39. We are living in a world today where lemonade is made from artificial flavors, and furniture polish is made from real lemons.
– Alfred E. Newman 

40. If God had intended us to follow recipes, He wouldn’t have given us grandmothers.
– Linda Henley

41. It’s so beautifully arranged on the plate – you know someone’s fingers have been all over it.
– Julia Child

42. If we’re not willing to settle for junk living, we certainly shouldn’t settle for junk food.
– Sally Edwards

43. There is one thing more exasperating than a wife who can cook and won’t, that’s a wife who can’t cook and will.
– Robert Frost

44. Everything I eat has been proved by some doctor or other to be a deadly poison, and everything I don’t eat has been proved to be indispensable for life. But I go marching on.
– George Bernard Shaw

45. I’ll bet what motivated the British to colonize so much of the world is that they were just looking for a decent meal.
– Martha Harrison

46. Part of the secret of success in life is to eat what you like and let the food fight it out inside.
– Mark Twain

47. We load up on oat bran in the morning so we’ll live forever. Then we spend the rest of the day living like there’s no tomorrow.
– Lee Iacocca

48. You can find your way across this country using burger joints the way a navigator uses stars.
– Charles Kuralt

49. Recipe: A series of step-by-step instructions for preparing ingredients you forgot to buy, in utensils you don’t own, to make a dish the dog wouldn’t eat

50. I refuse to believe that trading recipes is silly. Tuna fish casserole is at least as real as corporate stock.
– Barbara Grizzuti Harrison

51. I will not eat oysters. I want my food dead – not sick, not wounded – dead.
– Woody Allen

52. Hunger is the best sauce in the world.
– Cervantes

53. Good bread is the most fundamentally satisfying of all foods; good bread with fresh butter, the greatest of feasts!
– James Beard

54. Great food is like great sex. The more you have, the more you want.
– Gael Greene

55. You are what you eat. For example, if you eat garlic you’re apt to be a hermit.
– Franklin P. Jones

56. Cold beer and pizza are spiritual.
– Betsy Cañas Garmon

57. We should look for someone to eat and drink with before looking for something to eat and drink.
– Epicurus

58. He who eats alone chokes alone.
– Proverb

59. After dinner sit a while, and after supper walk a mile.
– English Saying

60. The trouble with eating Italian food is that five or six days later you’re hungry again. 
– English Saying

61. Hunger: One of the few cravings that cannot be appeased with another solution.
– Irwin Van Grove

62. The woman just ahead of you at the supermarket checkout has all the delectable groceries you didn’t even know they carried.
– Mignon McLaughlin

63. You can tell how long a couple has been married by whether they are on their first, second or third bottle of Tabasco.
– Bruce Bye

64. The story of barbecue is the story of America: Settlers arrive on great unspoiled continent, discover wondrous riches, set them on fire and eat them.
– Vince Staten

65. Vegetables are the food of the earth; fruit seems more the food of the heavens.
– Sepal Felicivant

66. An onion can make people cry, but there has never been a vegetable invented to make them laugh.
– Will Rogers

67. Welcome to the Church of the Holy Cabbage.
– Lettuce prays

68. If you ate pasta and antipasto, would you still be hungry?
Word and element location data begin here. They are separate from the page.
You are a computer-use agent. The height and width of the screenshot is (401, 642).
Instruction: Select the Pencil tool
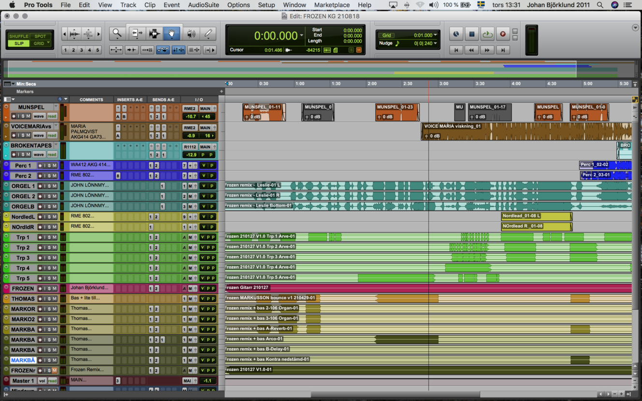[208, 33]
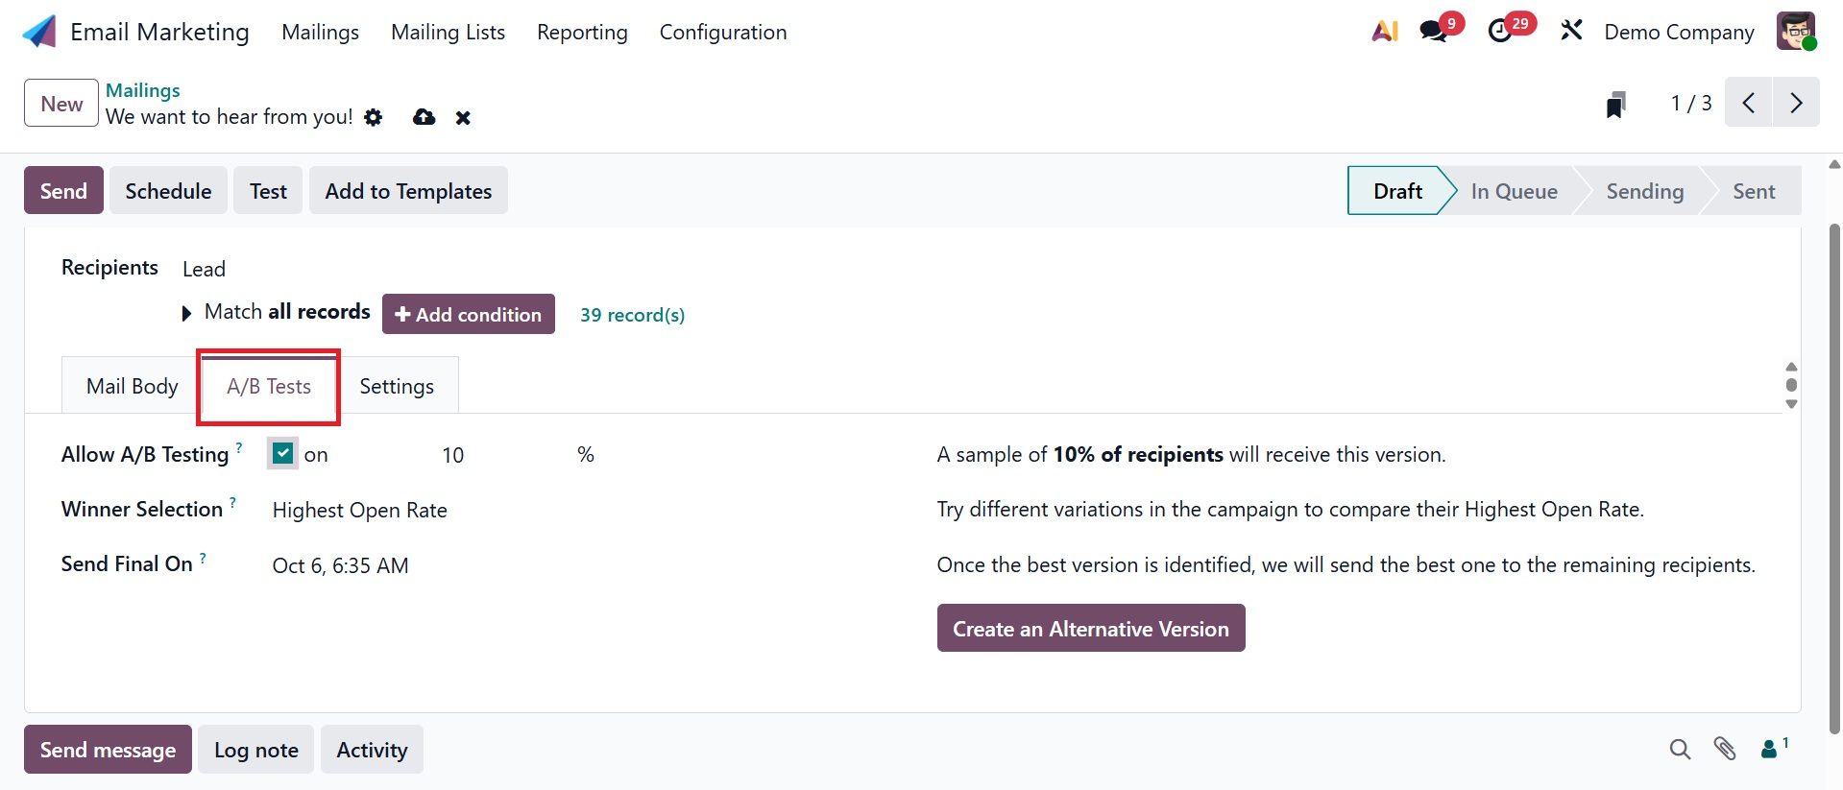Screen dimensions: 1843x790
Task: Go to the next record arrow
Action: click(1795, 103)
69. He was a very valiant man who first adventured on eating oysters.
– James I

70. As for butter versus margarine, I trust cows more than chemists.
– Tom Mason

71. Do vegetarians eat animal crackers?

72. Training is everything. The peach was once a bitter almond; cauliflower is nothing but cabbage with a college education.
– Mark Twain

73. A fruit is a vegetable with looks and money. Plus, if you let fruit rot, it turns into wine, something Brussels sprouts never do.
– P.J. O’Rourke

74. Soup is just a way of screwing you out of a meal.
– Jay Leno

75. I’m not sure what makes pepperoni so good – if it’s the pepper or the oni.